Stored data
####
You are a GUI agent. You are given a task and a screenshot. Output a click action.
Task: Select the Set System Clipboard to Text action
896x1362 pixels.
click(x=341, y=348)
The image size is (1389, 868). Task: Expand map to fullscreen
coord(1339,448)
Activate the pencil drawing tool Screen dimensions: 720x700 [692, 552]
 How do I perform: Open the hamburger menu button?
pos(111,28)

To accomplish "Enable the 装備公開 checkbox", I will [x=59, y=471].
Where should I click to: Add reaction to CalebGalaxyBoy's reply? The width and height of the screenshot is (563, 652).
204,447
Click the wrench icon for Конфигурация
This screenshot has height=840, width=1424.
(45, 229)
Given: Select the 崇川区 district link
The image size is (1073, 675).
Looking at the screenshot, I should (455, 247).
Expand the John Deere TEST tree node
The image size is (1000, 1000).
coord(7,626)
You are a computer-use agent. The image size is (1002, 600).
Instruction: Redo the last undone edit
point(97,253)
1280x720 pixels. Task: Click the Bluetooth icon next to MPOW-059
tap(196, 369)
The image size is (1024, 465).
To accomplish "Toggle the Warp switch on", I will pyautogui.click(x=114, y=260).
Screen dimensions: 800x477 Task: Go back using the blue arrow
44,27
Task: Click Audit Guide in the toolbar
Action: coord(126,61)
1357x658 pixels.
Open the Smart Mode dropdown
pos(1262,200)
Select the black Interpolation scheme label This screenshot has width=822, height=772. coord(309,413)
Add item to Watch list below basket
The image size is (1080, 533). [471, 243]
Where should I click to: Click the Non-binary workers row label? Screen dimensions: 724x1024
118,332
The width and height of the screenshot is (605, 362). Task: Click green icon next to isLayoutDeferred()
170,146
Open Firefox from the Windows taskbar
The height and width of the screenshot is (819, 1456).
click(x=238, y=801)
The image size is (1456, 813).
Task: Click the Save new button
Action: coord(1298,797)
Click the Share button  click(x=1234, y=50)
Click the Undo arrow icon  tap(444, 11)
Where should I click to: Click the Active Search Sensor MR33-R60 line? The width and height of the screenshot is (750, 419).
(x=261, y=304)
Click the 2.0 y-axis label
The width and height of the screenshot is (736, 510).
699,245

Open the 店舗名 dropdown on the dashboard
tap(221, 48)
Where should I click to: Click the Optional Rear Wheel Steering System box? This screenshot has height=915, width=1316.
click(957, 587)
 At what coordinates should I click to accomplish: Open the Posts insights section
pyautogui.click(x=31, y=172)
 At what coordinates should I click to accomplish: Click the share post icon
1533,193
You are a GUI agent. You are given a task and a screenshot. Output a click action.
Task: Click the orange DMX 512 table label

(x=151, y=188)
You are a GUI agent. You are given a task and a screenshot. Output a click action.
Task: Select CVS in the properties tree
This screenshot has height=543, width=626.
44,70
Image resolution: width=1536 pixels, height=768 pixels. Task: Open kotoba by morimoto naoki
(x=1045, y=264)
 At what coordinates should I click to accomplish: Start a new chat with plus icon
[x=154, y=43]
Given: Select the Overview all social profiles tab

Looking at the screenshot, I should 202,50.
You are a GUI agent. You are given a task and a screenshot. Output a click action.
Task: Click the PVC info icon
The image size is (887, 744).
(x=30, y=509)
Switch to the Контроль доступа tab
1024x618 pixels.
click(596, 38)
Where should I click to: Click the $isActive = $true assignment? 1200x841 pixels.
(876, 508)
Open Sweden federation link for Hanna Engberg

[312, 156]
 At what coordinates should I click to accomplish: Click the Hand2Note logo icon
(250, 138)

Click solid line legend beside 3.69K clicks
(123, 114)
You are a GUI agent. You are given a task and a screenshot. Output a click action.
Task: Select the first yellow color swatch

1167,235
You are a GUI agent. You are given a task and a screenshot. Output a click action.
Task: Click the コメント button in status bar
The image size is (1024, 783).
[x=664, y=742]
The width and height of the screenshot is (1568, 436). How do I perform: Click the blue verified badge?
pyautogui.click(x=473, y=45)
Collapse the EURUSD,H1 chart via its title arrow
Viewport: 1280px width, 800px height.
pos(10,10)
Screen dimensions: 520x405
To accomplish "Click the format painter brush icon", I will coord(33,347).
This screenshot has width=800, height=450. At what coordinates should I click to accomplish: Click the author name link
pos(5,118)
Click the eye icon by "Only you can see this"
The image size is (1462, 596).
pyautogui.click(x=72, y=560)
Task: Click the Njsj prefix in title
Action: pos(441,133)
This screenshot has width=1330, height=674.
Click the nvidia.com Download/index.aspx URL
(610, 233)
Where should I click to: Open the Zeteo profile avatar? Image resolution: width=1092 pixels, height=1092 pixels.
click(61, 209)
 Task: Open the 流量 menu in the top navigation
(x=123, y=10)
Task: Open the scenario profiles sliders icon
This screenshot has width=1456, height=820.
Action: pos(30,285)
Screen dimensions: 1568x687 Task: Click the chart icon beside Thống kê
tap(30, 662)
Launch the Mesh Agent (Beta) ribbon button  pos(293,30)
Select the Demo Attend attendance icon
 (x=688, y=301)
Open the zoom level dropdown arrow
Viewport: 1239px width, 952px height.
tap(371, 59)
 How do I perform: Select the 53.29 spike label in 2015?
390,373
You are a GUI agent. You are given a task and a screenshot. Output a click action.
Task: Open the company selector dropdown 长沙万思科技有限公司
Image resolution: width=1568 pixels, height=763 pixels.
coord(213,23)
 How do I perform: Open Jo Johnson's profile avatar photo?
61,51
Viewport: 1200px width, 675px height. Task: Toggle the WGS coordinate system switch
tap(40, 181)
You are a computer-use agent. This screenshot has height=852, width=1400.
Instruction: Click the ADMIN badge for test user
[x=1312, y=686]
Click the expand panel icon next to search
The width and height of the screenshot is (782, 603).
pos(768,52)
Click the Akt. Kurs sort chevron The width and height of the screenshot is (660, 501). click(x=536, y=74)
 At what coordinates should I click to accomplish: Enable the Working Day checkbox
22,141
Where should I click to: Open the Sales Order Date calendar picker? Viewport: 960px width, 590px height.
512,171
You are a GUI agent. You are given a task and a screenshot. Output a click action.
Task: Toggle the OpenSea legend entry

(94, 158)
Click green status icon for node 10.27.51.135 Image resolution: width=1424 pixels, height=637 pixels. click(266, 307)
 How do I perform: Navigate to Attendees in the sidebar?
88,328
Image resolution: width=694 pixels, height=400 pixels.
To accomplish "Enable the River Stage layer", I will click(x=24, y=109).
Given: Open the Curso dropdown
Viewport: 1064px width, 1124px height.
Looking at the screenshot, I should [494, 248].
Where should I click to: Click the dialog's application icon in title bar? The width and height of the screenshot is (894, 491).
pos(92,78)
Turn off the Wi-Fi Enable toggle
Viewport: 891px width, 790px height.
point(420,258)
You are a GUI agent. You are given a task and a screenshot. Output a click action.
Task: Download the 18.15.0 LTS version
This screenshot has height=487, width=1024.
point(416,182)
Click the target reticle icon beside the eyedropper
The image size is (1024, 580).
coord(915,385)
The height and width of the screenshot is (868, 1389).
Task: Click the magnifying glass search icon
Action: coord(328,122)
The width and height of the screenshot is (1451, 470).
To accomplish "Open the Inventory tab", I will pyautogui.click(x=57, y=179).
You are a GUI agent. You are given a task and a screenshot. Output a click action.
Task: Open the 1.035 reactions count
####
Among the entries above, count every line containing the string "will". Your reply must be that number alone.

5